▼

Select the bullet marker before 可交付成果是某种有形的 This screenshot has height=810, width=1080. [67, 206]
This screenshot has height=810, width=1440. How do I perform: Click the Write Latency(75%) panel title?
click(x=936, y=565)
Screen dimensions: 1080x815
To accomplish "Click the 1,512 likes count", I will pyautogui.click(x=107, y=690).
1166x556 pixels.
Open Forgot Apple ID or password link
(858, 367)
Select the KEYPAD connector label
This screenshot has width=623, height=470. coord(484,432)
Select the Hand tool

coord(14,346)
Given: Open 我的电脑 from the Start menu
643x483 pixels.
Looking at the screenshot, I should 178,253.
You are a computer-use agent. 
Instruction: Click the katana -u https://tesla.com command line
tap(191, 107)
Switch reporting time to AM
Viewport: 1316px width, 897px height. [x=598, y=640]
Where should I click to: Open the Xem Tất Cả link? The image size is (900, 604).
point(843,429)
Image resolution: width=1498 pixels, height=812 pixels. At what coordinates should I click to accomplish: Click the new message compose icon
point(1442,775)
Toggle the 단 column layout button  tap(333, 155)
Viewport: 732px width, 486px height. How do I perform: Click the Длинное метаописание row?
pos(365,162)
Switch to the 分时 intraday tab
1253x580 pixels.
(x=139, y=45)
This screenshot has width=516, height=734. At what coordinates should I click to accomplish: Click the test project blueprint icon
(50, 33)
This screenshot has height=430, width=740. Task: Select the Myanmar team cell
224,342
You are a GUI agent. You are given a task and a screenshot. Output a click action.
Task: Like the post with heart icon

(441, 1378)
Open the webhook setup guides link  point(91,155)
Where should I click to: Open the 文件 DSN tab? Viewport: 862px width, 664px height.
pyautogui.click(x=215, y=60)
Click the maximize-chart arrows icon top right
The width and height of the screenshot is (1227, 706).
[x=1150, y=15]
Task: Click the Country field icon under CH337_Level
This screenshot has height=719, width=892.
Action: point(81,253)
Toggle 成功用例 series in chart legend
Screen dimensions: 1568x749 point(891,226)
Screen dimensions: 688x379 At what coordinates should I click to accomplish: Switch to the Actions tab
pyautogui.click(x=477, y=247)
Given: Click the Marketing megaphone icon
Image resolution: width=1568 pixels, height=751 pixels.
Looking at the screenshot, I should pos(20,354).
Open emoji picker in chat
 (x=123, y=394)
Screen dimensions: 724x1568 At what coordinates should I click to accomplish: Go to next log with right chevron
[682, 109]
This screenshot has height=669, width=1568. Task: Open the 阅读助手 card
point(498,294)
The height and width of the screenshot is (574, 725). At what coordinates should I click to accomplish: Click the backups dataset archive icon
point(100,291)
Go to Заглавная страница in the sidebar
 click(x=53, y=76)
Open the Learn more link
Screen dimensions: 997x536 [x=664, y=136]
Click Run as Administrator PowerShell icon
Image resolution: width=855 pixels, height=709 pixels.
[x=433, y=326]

▲

## PROBLEM TO SOLVE
Where in the entries does the word "agent" occur? Copy out each line that has it.

## YOUR SOLUTION
You are a computer-use agent. 
You are a GUI agent. You are given a task and a screenshot. Output a click action.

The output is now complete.